Work to be completed ->
Every line of the records below from the line with "International (222, 353)" up to and including the line with "Kontakt (195, 1217)" must be reproduced exactly, and no line outside that range.

Dataset entries ->
== == ==

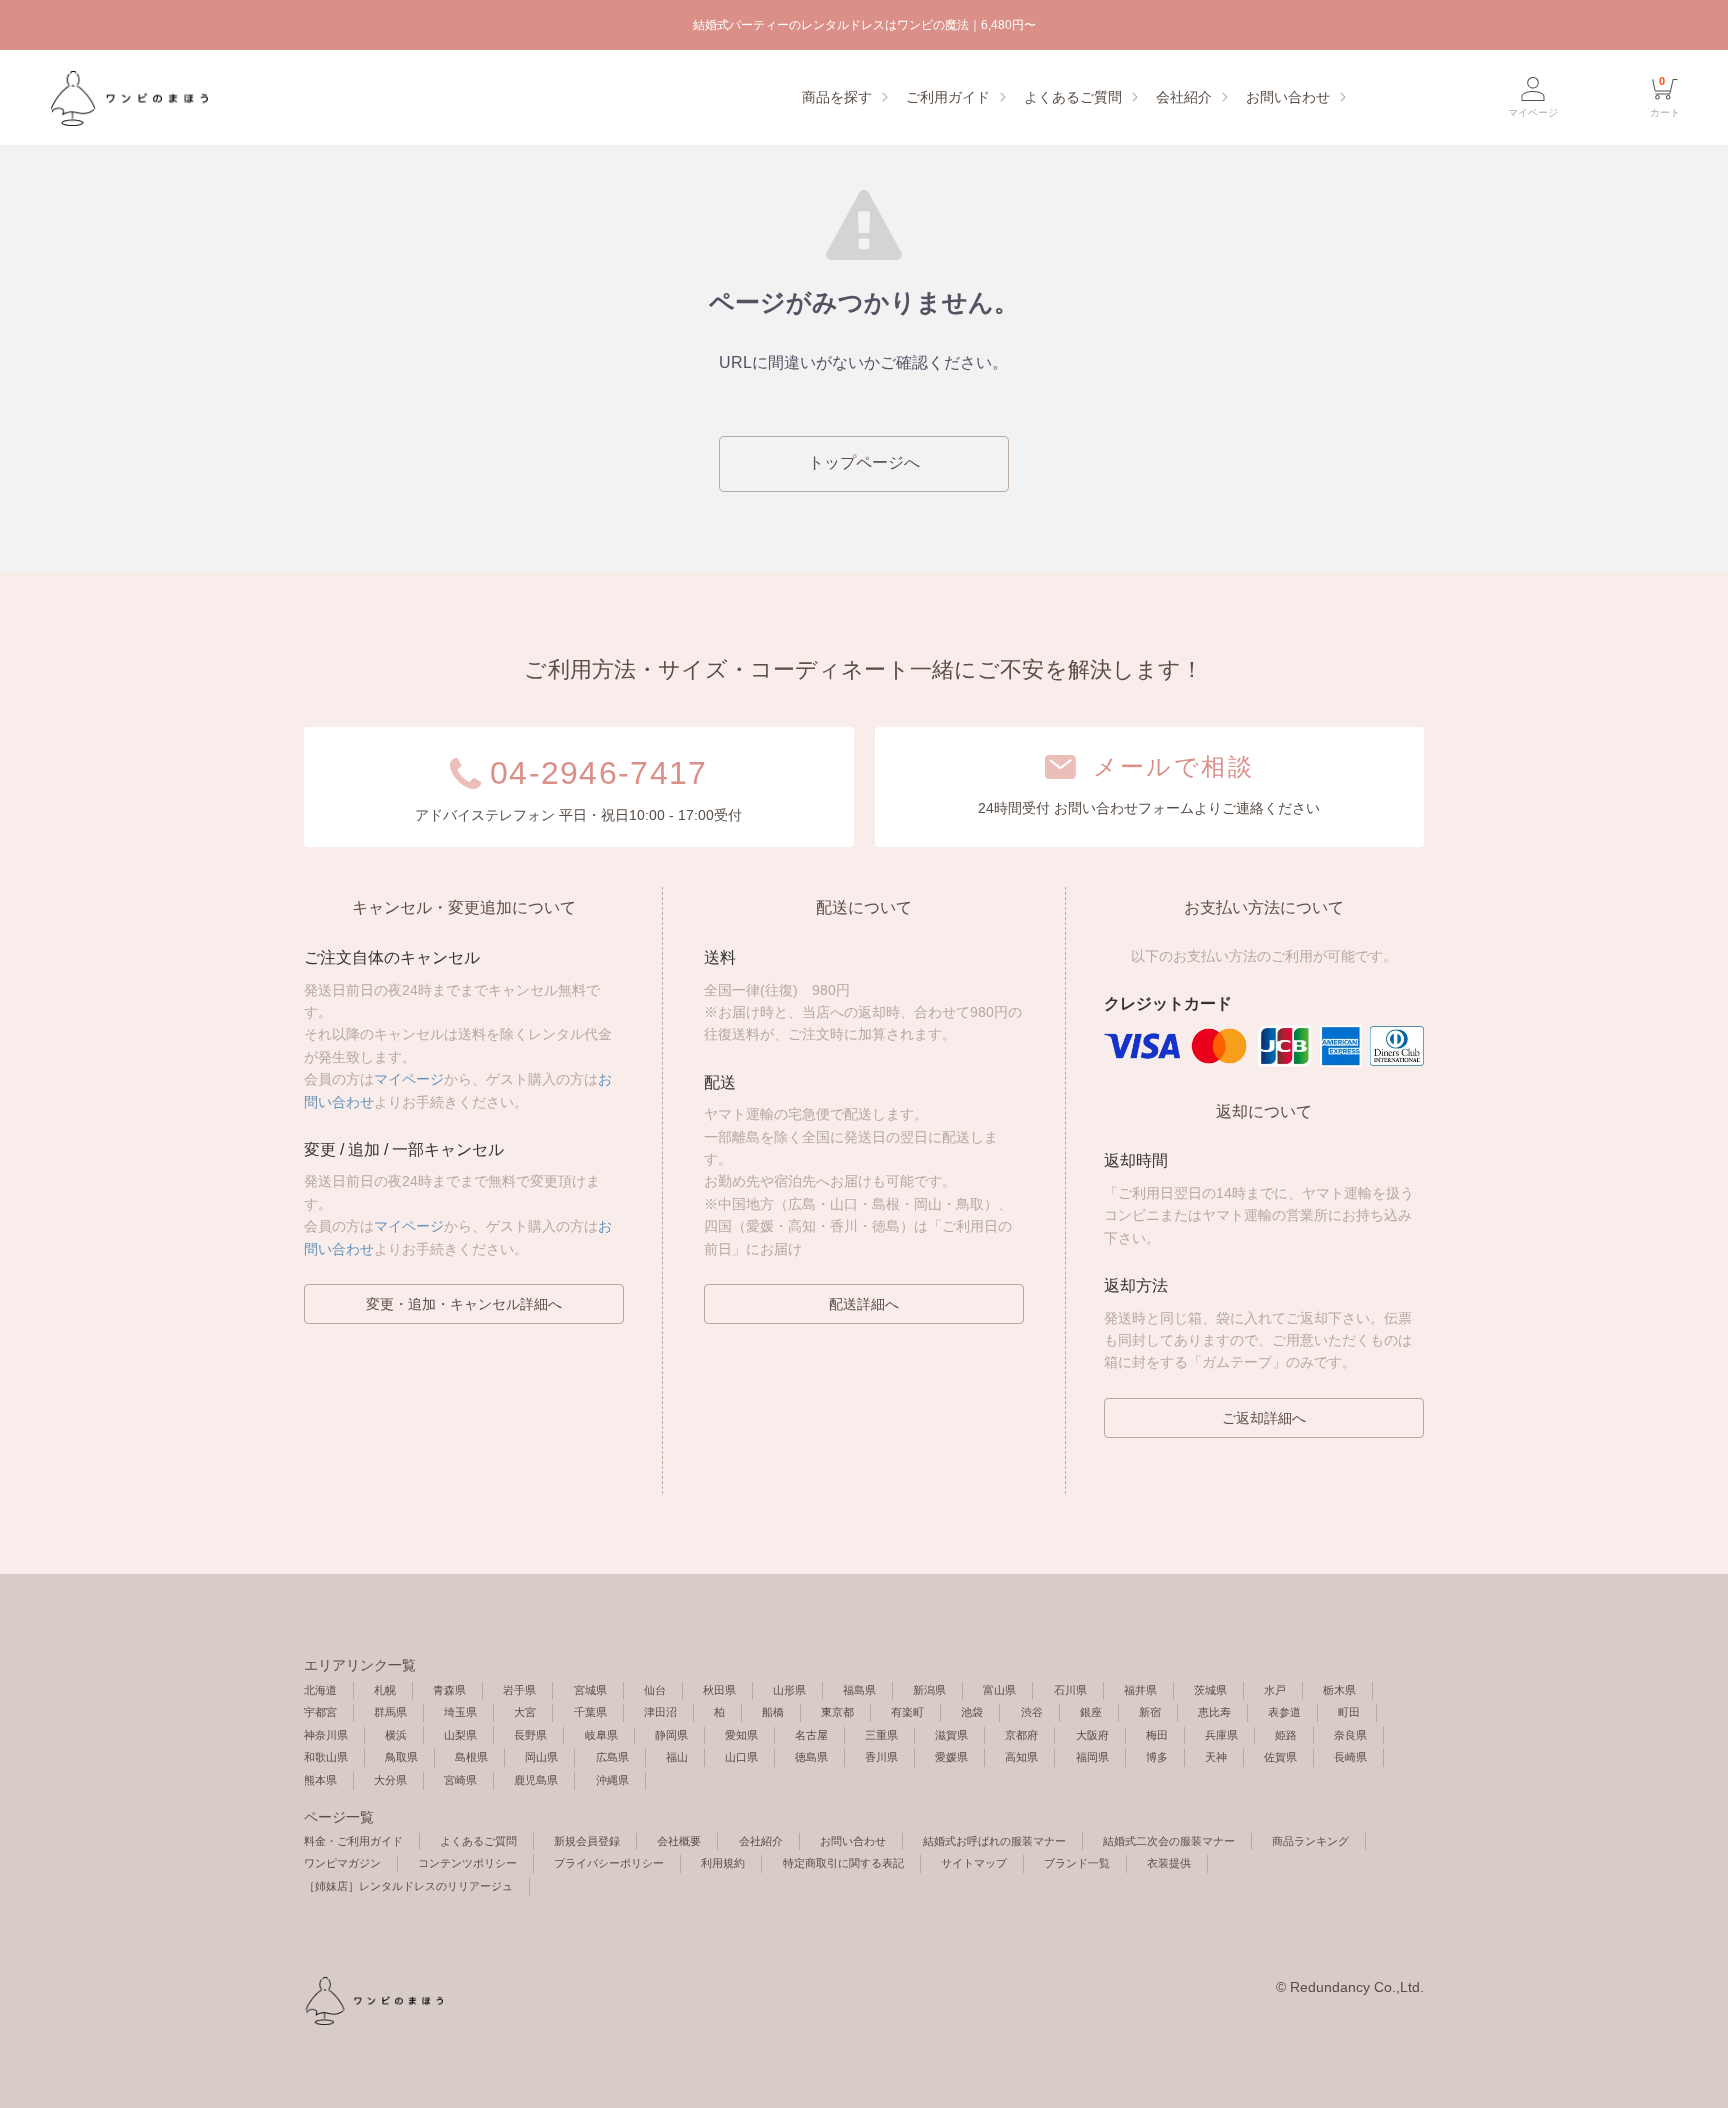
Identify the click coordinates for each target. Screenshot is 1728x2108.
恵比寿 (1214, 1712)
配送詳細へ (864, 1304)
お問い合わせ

== == ==

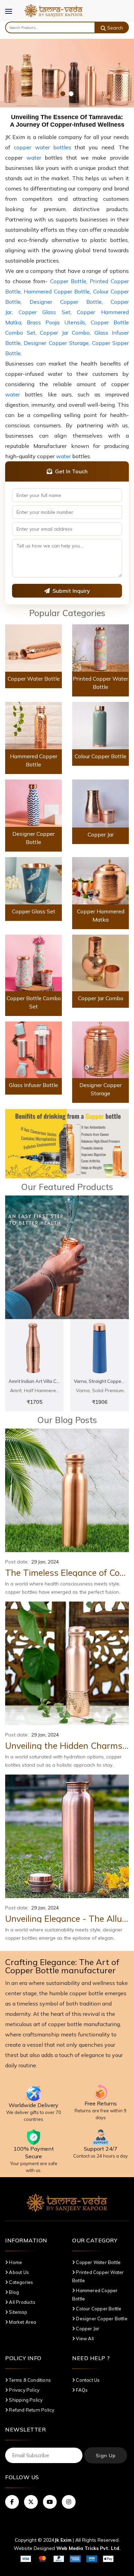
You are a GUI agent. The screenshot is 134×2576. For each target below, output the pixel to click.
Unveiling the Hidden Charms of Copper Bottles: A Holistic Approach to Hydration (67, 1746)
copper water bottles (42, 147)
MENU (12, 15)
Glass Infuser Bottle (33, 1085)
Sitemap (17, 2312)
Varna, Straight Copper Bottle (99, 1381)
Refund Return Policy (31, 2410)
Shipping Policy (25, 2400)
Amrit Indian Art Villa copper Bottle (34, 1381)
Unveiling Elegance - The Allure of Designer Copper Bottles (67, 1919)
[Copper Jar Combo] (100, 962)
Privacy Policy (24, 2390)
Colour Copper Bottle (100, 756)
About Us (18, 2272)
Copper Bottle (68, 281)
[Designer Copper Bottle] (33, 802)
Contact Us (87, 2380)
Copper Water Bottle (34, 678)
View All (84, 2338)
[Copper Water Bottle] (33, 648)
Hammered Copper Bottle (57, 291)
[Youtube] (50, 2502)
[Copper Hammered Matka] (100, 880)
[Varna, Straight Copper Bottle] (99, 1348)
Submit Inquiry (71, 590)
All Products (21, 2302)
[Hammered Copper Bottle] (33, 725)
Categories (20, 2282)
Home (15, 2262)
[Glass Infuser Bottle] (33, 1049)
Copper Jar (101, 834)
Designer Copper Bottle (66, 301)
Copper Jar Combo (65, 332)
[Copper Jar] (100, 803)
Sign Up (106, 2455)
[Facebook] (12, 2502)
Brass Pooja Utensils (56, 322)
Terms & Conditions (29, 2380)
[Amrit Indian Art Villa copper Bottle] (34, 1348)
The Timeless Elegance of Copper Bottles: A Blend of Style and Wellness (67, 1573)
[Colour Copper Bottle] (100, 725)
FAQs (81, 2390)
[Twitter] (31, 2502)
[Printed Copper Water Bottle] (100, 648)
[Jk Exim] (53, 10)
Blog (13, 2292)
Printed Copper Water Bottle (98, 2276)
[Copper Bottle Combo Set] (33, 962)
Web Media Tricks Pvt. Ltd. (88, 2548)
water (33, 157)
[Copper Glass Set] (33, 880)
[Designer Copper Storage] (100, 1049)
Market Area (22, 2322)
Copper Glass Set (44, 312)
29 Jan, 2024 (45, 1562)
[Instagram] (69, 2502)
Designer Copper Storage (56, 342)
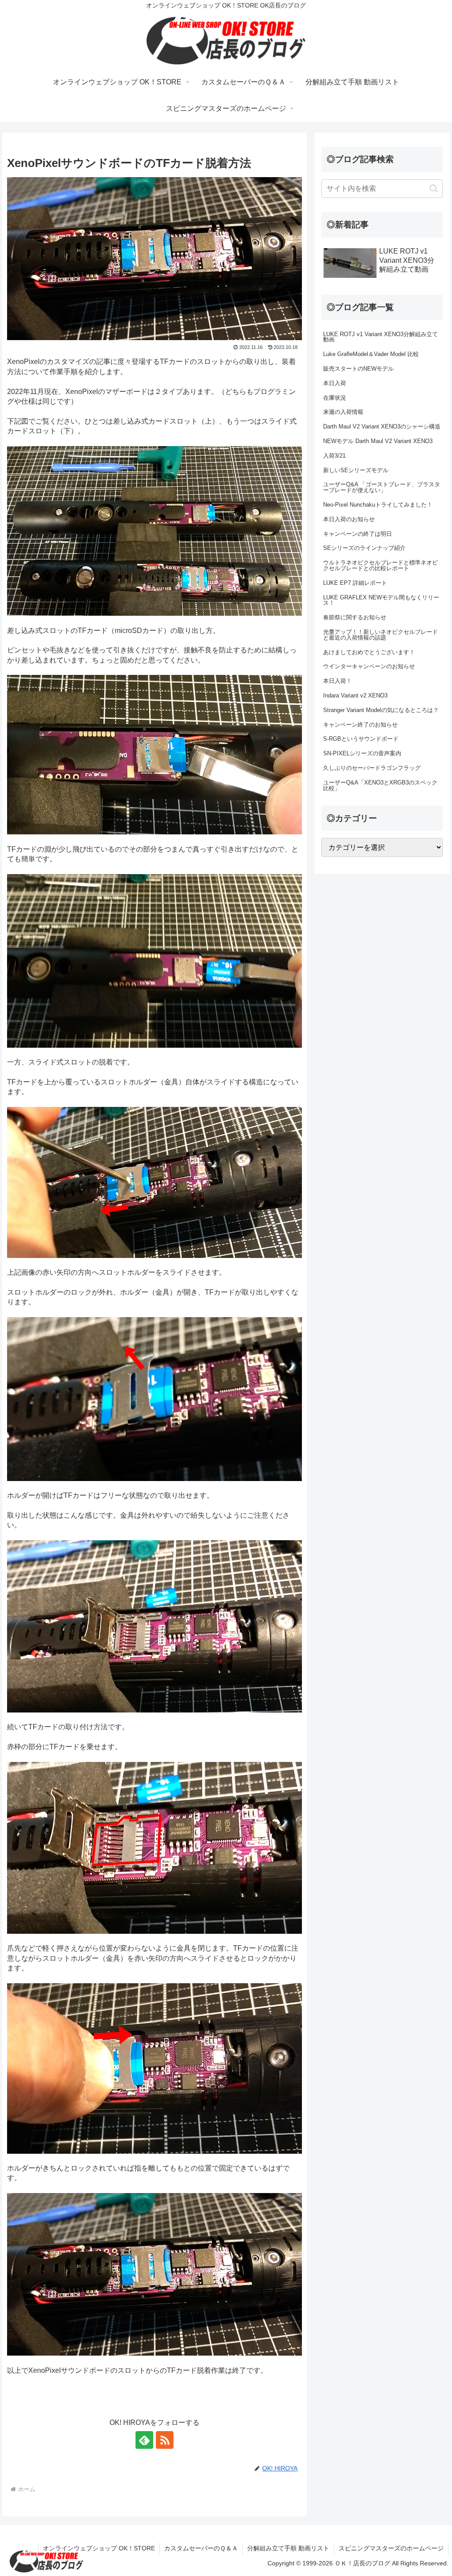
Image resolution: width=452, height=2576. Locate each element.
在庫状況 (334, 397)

== == ==

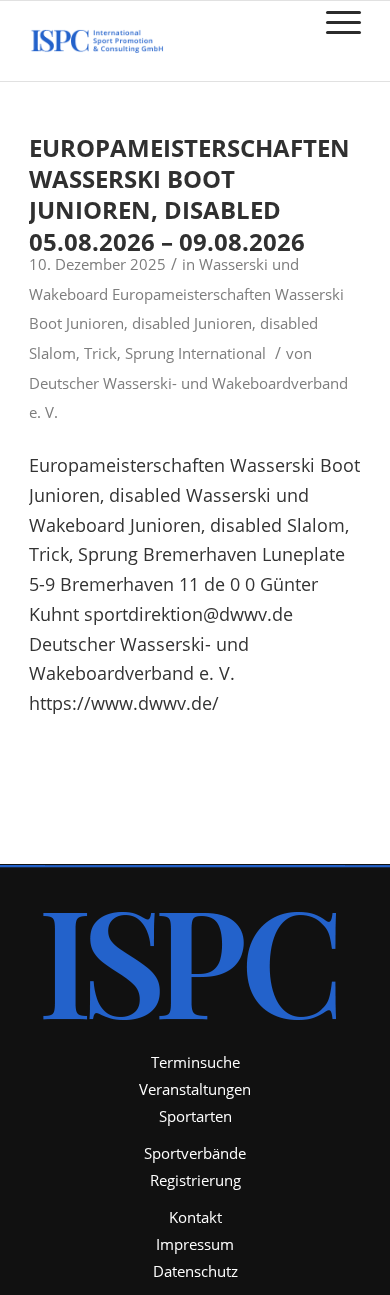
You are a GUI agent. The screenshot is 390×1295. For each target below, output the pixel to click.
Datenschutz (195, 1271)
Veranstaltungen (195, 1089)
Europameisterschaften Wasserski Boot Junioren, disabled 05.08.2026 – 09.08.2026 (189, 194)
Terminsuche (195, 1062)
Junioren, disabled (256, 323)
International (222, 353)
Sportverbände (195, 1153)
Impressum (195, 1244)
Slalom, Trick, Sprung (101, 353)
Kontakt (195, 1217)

== == ==

Completed task ->
International (222, 353)
Sportverbände (195, 1153)
Impressum (195, 1244)
Slalom, Trick, Sprung (101, 353)
Kontakt (195, 1217)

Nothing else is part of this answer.